Predicting Movie Ratings: NLP Tools is What Film Studios Need

Key Takeaways

  • Predict the success of a new film as well as box offices using Natural Language Processing (NLP) techniques
  • Use movie viewers' comments to predict the movie ratings
  • List of sources for movie reviews include the social media sources of movie-related data
  • Sentiment analysis of movie reviews and opinions shared on social media platforms can help marketers to predict ratings
  • Analysis of movie reviews can be also used to classify movies into different genres and to improve the movie recommendation systems


Movie Reviews and Ratings

Everyone knows how profitable the film industry is. According to PwC, the global box office revenue amounted to about 38 billion U.S. dollars in 2015. People are now spoiled for choice: North America alone released more than 690 movies in 2015. Yet only a small number of movies have a long lifetime. Most of them get to the top of the list quickly, but then they are dethroned as new starlets are not long in coming.

Studios understand that the competition is high, and their movies may not meet expectations of the box office (e.g. "Superman Returns" released in 2006). They work hard to enhance the likelihood of success and movie industry players are increasingly interested in gaining access to success and failure predictions. Some studies show that there is a relation between a movie's ratings and its subsequent sales. For instance, Gilad Mishne and Natalie Glance proved that there is a good correlation between references to movies in blog posts and the financial success of the movies.

People tend to rely on opinions of others when they look for a movie to watch. Taking into account the fact that not only movie critics, but also ordinary people share their reviews on the Internet, such reviews can become a fertile source of predictions of movies' ratings and box offices. Natural language processing (NLP) tools are a good choice when it comes to conducting the movie review analysis. This article focuses on how these tools can be used for the analysis and challenges that their developers face.

Movie Review Data

There are many websites that specialize in the reviews of movies and TV shows. Rotten Tomatoes and IMDb are some of the most popular review hubs. Movie reviews are not limited to these websites: people post their opinions on movie forums, publish their reviews in online magazines and journals. So, researchers get an ocean of extractable data for free.

Posts from social media (e.g. Twitter) should also be considered since around 6,000 tweets are sent every second. Many of the tweet messages are movies-related. The role of Twitter as a source of data was demonstrated by Bernard J. Jansen et al. in the study where the power of tweets as electronic word of mouth was investigated.

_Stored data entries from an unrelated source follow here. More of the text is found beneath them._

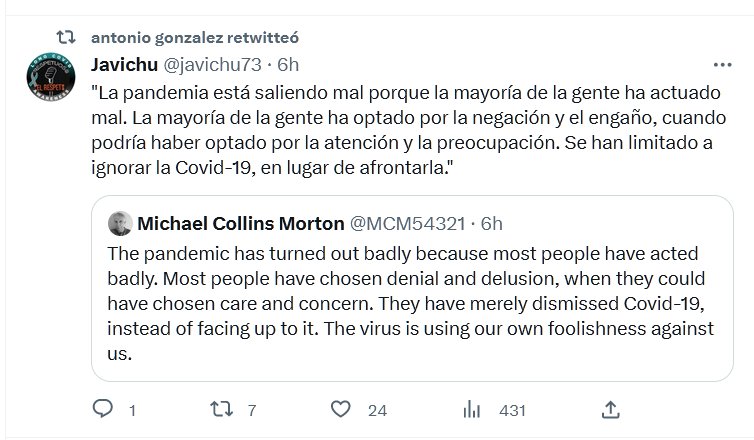The image size is (754, 440).
Task: Click the Javichu display name
Action: coord(120,64)
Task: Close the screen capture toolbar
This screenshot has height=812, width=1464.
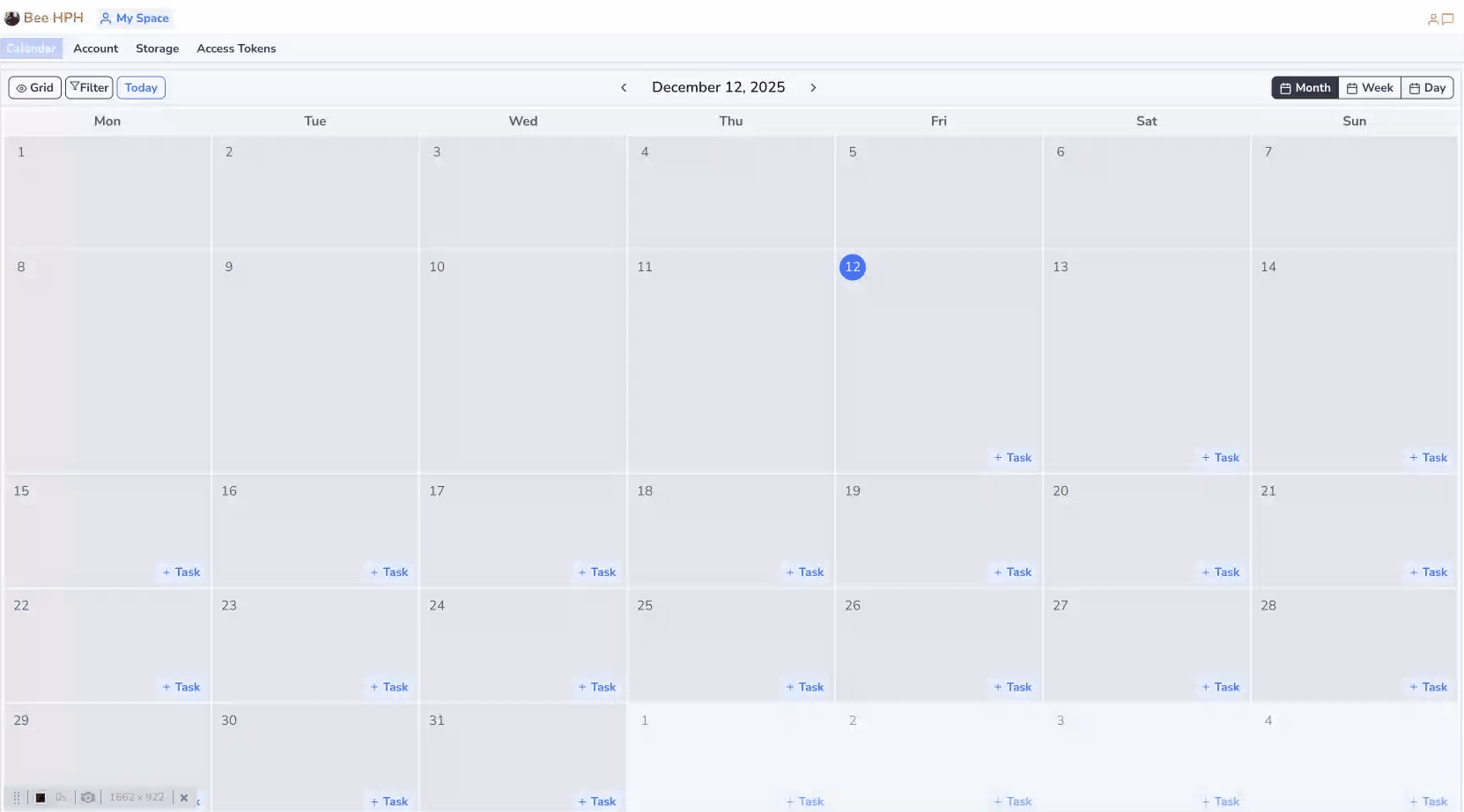Action: click(x=184, y=797)
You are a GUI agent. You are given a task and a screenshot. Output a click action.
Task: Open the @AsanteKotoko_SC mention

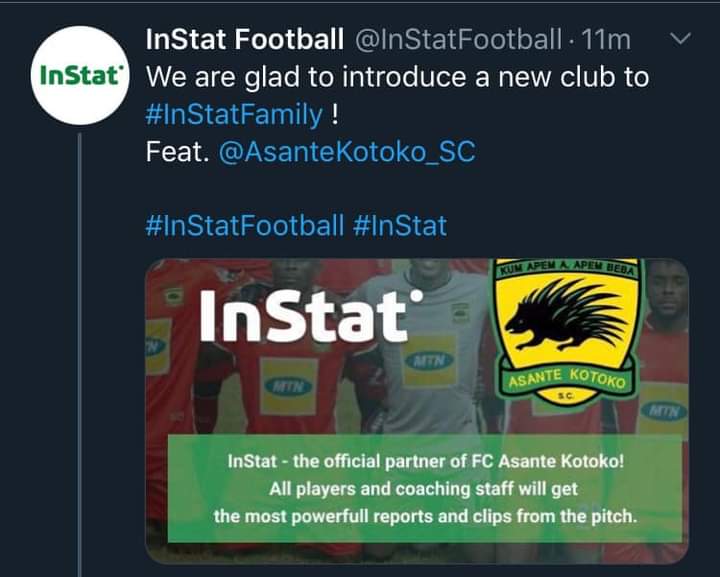[x=347, y=152]
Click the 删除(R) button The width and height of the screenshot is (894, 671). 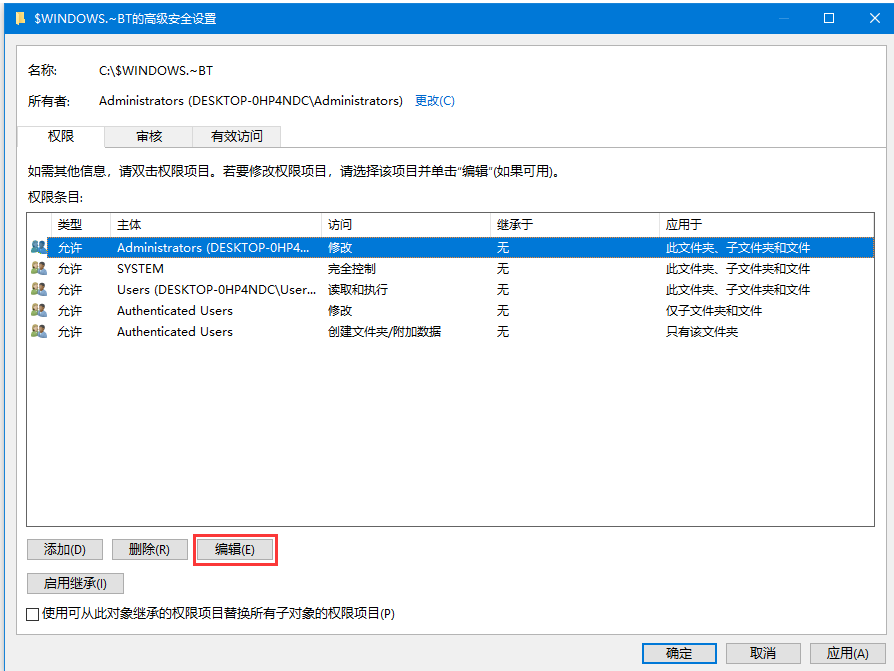149,549
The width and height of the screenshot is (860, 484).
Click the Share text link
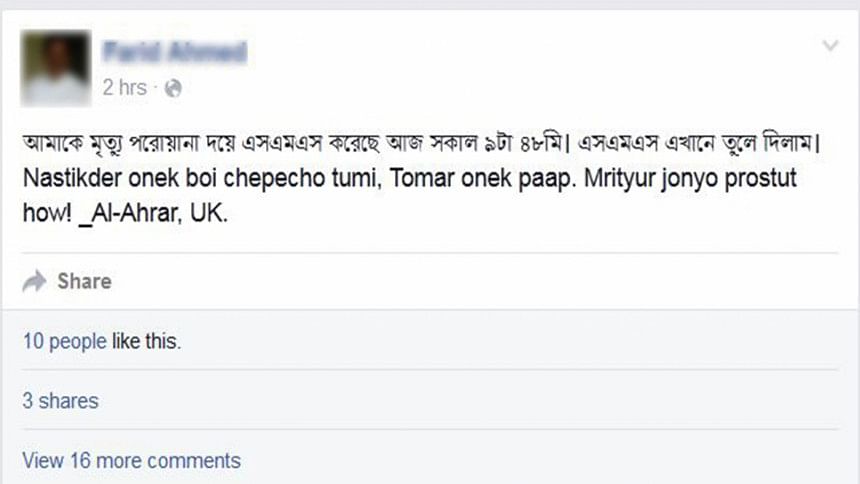84,281
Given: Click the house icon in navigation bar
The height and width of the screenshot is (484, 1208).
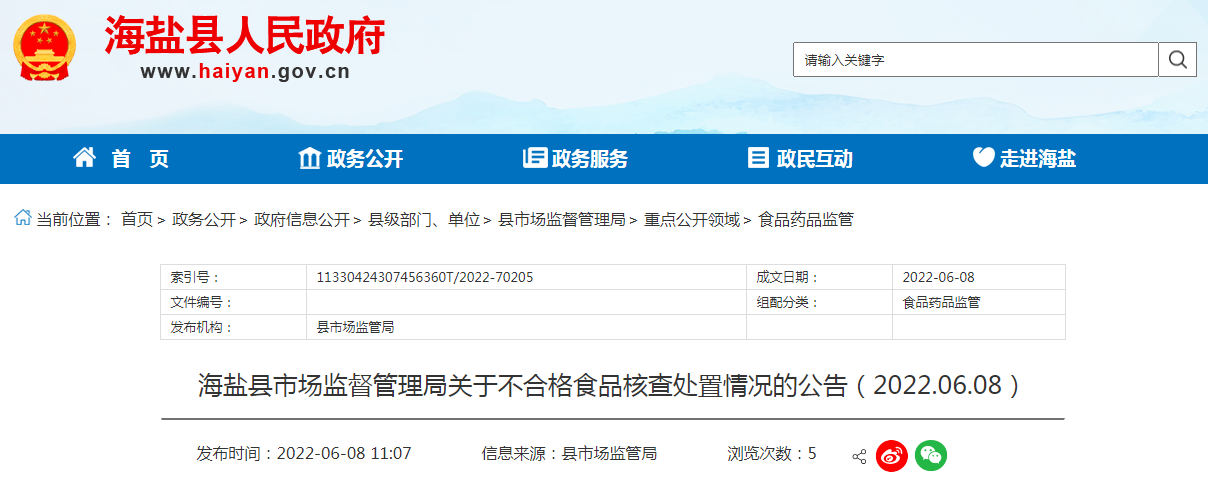Looking at the screenshot, I should (x=85, y=158).
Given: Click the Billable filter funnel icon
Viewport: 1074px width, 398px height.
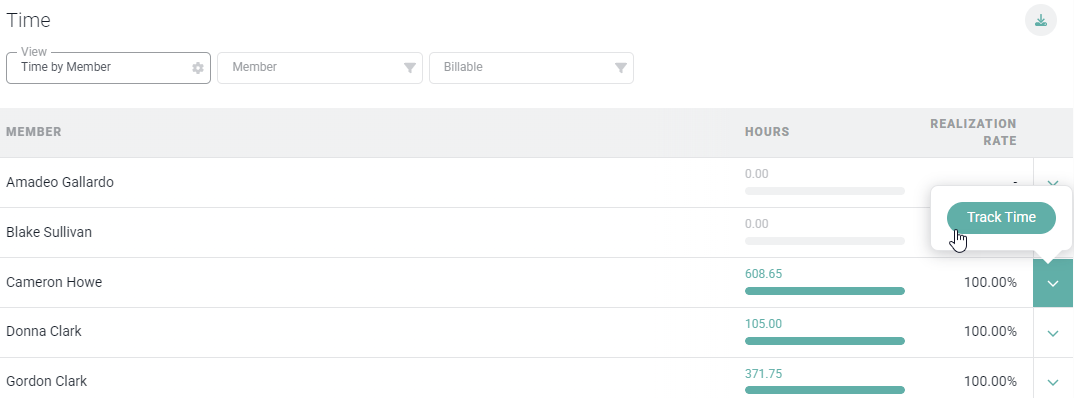Looking at the screenshot, I should [621, 68].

It is not hard to find tweets that mention movies, as people use hashtags to make their posts searchable. But researchers don’t need to search for tweets manually. They can take the full advantage of the automatic search thanks to Twitter's Search API and Streaming APIs. One more option to get the desired data is to purchase it from a reseller.

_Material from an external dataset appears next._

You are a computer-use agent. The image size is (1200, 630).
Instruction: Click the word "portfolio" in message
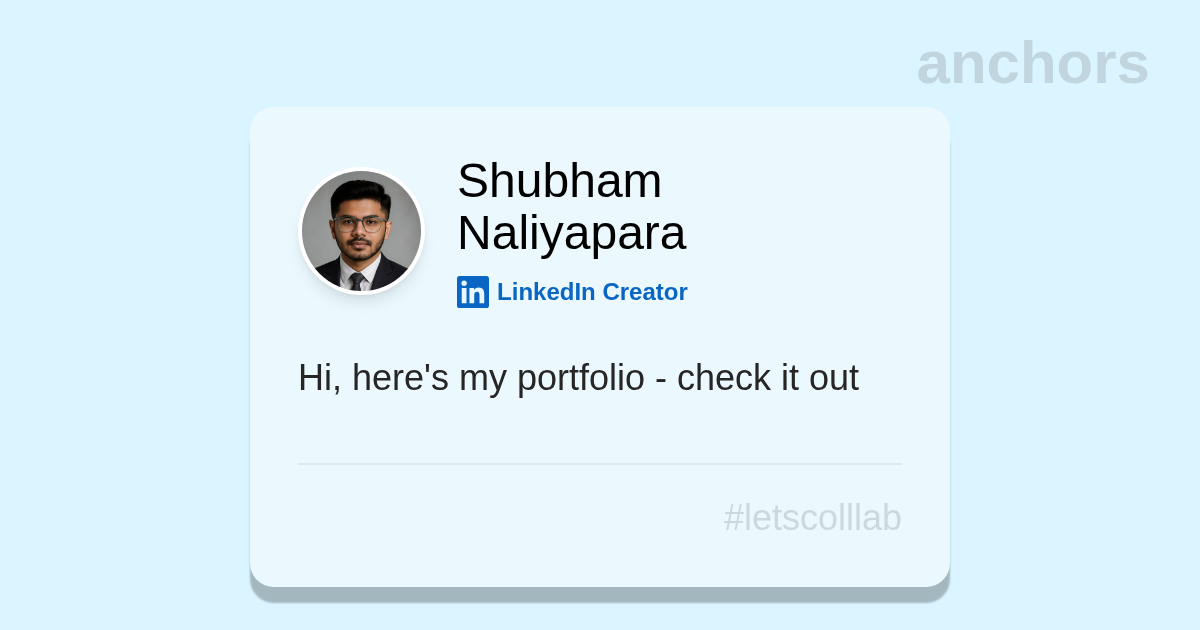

YouTube has the potential to become a rich bank of data for researchers, as well. Users actively express their opinions about movies in comments under movie trailers (official or not). See below for some of the comments posted under the official La La Land trailer.

(Click on the image to enlarge it)

Once a movie is available in theaters, YouTube vloggers and other Youtubers upload their reviews to their channels. These reviews can also be used by researchers. Speech recognition software can transform the speech into text and then analyze it with linguistic tools. And it goes without saying that comments posted under such reviews should be utilized by experts, too.

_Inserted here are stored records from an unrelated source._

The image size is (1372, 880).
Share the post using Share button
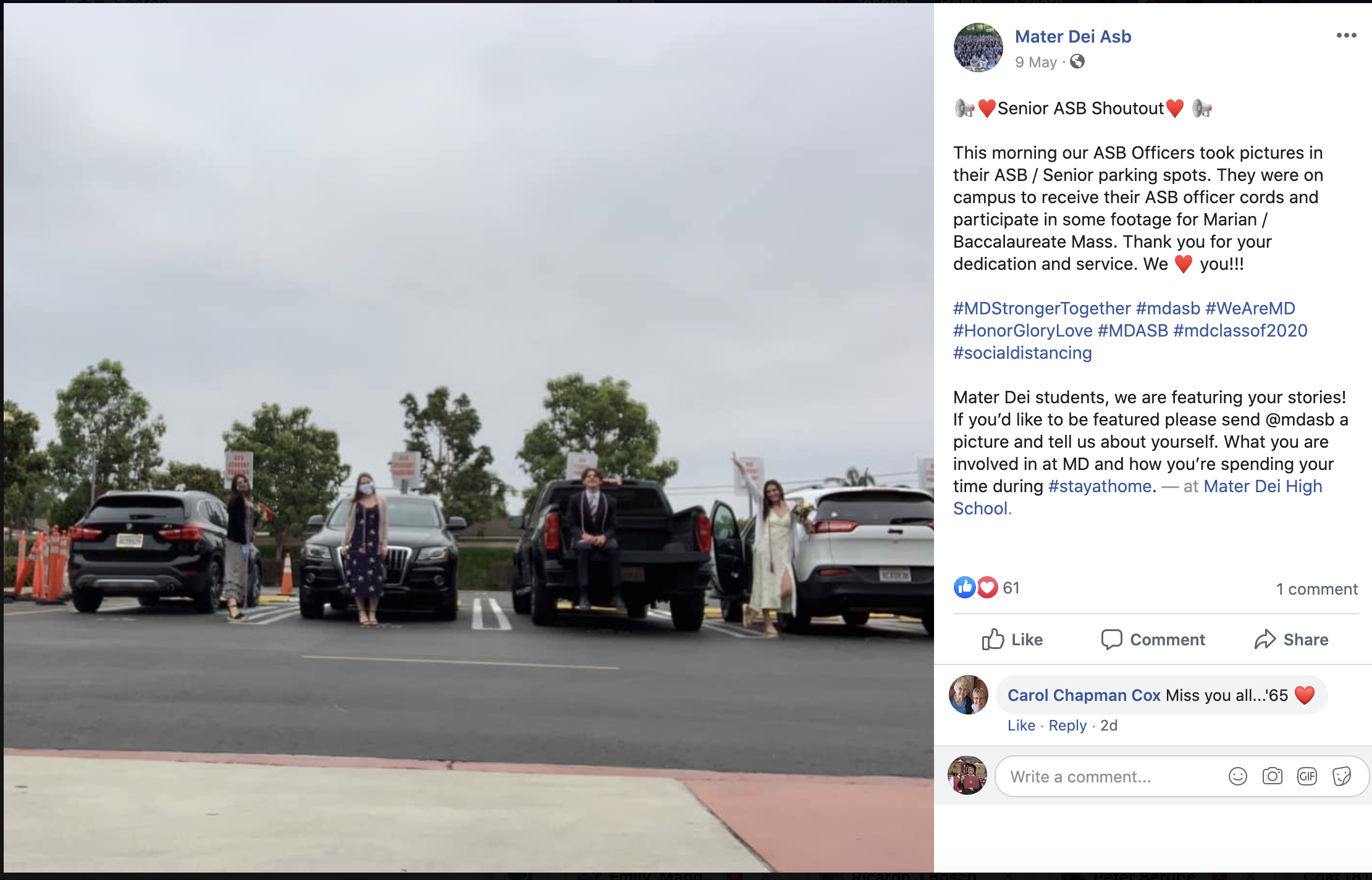click(1291, 639)
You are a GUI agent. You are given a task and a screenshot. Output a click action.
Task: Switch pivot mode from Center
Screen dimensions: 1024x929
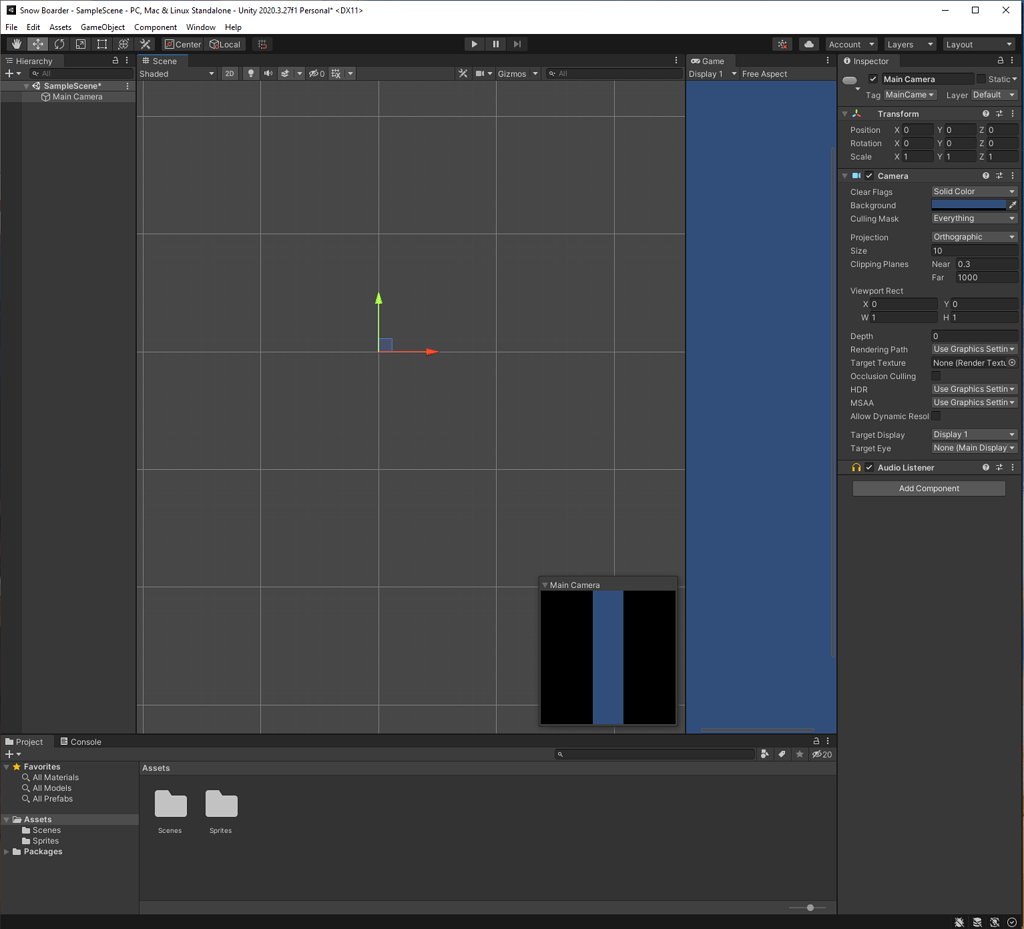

Why Natural Language Processing

It is clear that all movie reviews cannot be analyzed without computers. But the machines are used to deal with highly structured languages. That is why they are not able to understand the context of natural language (spoken by humans) by themselves.

Technological advances changed the situation: new approaches and algorithms gave computers a chance to understand natural speech. For instance, machine learning and natural language processing (NLP) make use of different techniques (e.g. Bayesian and hidden Markov model-based ones) to recognize speech and "understand" natural speech.

For which purposes is NLP is now used? For instance, it’s employed in different question and answer systems like Cortana and Siri. Summarizers based on NLP can process texts to create their short summaries. Text Summarizer is one of such solutions: users can input the page url they want to summarize or paste texts directly into the text box. NLP tools are used to identify languages, recognize named entities, search for related facts.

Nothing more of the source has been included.